> What is asked: Copy every line of the records below verbatim, without changing anything.

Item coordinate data
==*==
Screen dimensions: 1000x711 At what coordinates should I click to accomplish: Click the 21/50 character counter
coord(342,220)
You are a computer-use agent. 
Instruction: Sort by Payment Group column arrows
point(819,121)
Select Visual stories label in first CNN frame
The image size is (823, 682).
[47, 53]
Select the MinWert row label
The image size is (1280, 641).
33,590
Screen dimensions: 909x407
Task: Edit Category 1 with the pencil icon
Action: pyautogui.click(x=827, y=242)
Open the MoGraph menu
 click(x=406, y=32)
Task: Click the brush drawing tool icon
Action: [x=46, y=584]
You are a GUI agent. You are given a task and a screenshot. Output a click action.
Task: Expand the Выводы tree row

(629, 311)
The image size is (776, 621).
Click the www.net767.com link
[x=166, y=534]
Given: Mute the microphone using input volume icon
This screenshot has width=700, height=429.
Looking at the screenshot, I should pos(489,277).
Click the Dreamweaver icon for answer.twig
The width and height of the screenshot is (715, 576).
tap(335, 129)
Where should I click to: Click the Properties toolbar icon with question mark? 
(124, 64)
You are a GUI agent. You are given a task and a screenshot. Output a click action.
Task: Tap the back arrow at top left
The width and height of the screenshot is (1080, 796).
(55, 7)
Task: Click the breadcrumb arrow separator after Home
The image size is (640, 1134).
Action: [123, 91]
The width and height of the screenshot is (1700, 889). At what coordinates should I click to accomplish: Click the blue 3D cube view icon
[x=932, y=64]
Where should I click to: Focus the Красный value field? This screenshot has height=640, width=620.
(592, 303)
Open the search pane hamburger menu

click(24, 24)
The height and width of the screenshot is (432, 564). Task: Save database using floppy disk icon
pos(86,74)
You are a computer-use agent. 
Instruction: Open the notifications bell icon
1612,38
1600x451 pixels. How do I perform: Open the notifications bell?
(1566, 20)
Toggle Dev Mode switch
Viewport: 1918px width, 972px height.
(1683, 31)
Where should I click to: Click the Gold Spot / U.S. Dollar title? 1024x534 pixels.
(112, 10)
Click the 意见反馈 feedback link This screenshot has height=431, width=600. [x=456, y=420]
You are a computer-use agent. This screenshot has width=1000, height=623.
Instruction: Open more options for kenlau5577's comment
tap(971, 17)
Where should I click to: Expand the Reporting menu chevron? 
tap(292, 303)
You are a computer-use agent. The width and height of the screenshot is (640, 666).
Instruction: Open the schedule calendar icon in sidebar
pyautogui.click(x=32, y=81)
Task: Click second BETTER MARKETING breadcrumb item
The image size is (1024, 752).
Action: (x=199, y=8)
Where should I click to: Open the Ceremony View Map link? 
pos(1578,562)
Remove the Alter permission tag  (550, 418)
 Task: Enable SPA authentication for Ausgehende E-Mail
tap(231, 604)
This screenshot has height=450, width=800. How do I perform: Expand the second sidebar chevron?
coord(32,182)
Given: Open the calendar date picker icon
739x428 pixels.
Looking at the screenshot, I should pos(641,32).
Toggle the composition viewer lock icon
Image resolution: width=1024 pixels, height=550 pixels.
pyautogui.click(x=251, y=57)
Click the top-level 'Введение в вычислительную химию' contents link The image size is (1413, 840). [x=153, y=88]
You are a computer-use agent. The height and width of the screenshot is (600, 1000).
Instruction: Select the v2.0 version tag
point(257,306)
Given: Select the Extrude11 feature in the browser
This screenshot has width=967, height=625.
==*==
> Response to this exercise:
Screen dimensions: 1000x711 At what coordinates should I click to accomplish: Click the 21/50 character counter
coord(342,220)
You are a computer-use agent. 
Instruction: Sort by Payment Group column arrows
point(819,121)
Select Visual stories label in first CNN frame
The image size is (823, 682).
[47, 53]
Select the MinWert row label
The image size is (1280, 641).
33,590
Screen dimensions: 909x407
Task: Edit Category 1 with the pencil icon
Action: pyautogui.click(x=827, y=242)
Open the MoGraph menu
 click(x=406, y=32)
Task: Click the brush drawing tool icon
Action: [x=46, y=584]
You are a GUI agent. You are given a task and a screenshot. Output a click action.
Task: Expand the Выводы tree row

(629, 311)
The image size is (776, 621).
Click the www.net767.com link
[x=166, y=534]
Given: Mute the microphone using input volume icon
This screenshot has width=700, height=429.
Looking at the screenshot, I should pos(489,277).
Click the Dreamweaver icon for answer.twig
The width and height of the screenshot is (715, 576).
tap(335, 129)
Where should I click to: Click the Properties toolbar icon with question mark? 
(124, 64)
You are a GUI agent. You are given a task and a screenshot. Output a click action.
Task: Tap the back arrow at top left
The width and height of the screenshot is (1080, 796).
(55, 7)
Task: Click the breadcrumb arrow separator after Home
The image size is (640, 1134).
Action: [123, 91]
The width and height of the screenshot is (1700, 889). At what coordinates should I click to accomplish: Click the blue 3D cube view icon
[x=932, y=64]
Where should I click to: Focus the Красный value field? This screenshot has height=640, width=620.
(592, 303)
Open the search pane hamburger menu

click(24, 24)
The height and width of the screenshot is (432, 564). Task: Save database using floppy disk icon
pos(86,74)
You are a computer-use agent. 
Instruction: Open the notifications bell icon
1612,38
1600x451 pixels. How do I perform: Open the notifications bell?
(1566, 20)
Toggle Dev Mode switch
Viewport: 1918px width, 972px height.
(1683, 31)
Where should I click to: Click the Gold Spot / U.S. Dollar title? 1024x534 pixels.
(112, 10)
Click the 意见反馈 feedback link This screenshot has height=431, width=600. [x=456, y=420]
You are a computer-use agent. This screenshot has width=1000, height=623.
Instruction: Open more options for kenlau5577's comment
tap(971, 17)
Where should I click to: Expand the Reporting menu chevron? 
tap(292, 303)
You are a computer-use agent. The width and height of the screenshot is (640, 666).
Instruction: Open the schedule calendar icon in sidebar
pyautogui.click(x=32, y=81)
Task: Click second BETTER MARKETING breadcrumb item
The image size is (1024, 752).
Action: (x=199, y=8)
Where should I click to: Open the Ceremony View Map link? 
pos(1578,562)
Remove the Alter permission tag  (550, 418)
 Task: Enable SPA authentication for Ausgehende E-Mail
tap(231, 604)
This screenshot has height=450, width=800. How do I perform: Expand the second sidebar chevron?
coord(32,182)
Given: Open the calendar date picker icon
739x428 pixels.
Looking at the screenshot, I should pos(641,32).
Toggle the composition viewer lock icon
Image resolution: width=1024 pixels, height=550 pixels.
pyautogui.click(x=251, y=57)
Click the top-level 'Введение в вычислительную химию' contents link The image size is (1413, 840). [x=153, y=88]
You are a computer-use agent. The height and width of the screenshot is (600, 1000).
Instruction: Select the v2.0 version tag
point(257,306)
Given: Select the Extrude11 feature in the browser
This screenshot has width=967, height=625.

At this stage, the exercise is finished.